DIRECTIVE: Please update the records from the line containing "coordinates (1389, 587)." down to the end of the records, changing "screenshot" to "image" and leaving everything else as it is. Give back only those updated lines.

Stored data entries:
=-=-=-=-=

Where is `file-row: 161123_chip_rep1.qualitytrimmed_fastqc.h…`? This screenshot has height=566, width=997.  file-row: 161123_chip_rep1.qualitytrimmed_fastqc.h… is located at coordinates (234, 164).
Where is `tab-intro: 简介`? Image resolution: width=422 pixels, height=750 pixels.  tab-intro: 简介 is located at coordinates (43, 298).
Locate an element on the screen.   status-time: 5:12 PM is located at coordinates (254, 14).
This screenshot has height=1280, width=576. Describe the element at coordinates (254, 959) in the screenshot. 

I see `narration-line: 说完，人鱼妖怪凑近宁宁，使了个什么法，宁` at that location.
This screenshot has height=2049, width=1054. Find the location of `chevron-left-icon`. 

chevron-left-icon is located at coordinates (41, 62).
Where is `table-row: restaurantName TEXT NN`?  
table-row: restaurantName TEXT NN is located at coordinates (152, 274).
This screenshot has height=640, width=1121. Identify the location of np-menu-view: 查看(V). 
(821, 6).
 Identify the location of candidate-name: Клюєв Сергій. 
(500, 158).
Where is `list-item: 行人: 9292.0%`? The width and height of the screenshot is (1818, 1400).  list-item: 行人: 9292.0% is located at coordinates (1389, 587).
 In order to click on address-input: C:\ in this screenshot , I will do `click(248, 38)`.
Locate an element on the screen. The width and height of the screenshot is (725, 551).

=-=-=-=-=

YOUR RESPONSE:
Where is `list-item: 行人: 9292.0%`? The width and height of the image is (1818, 1400).  list-item: 行人: 9292.0% is located at coordinates (1389, 587).
 In order to click on address-input: C:\ in this image , I will do `click(248, 38)`.
Locate an element on the screen. The width and height of the image is (725, 551).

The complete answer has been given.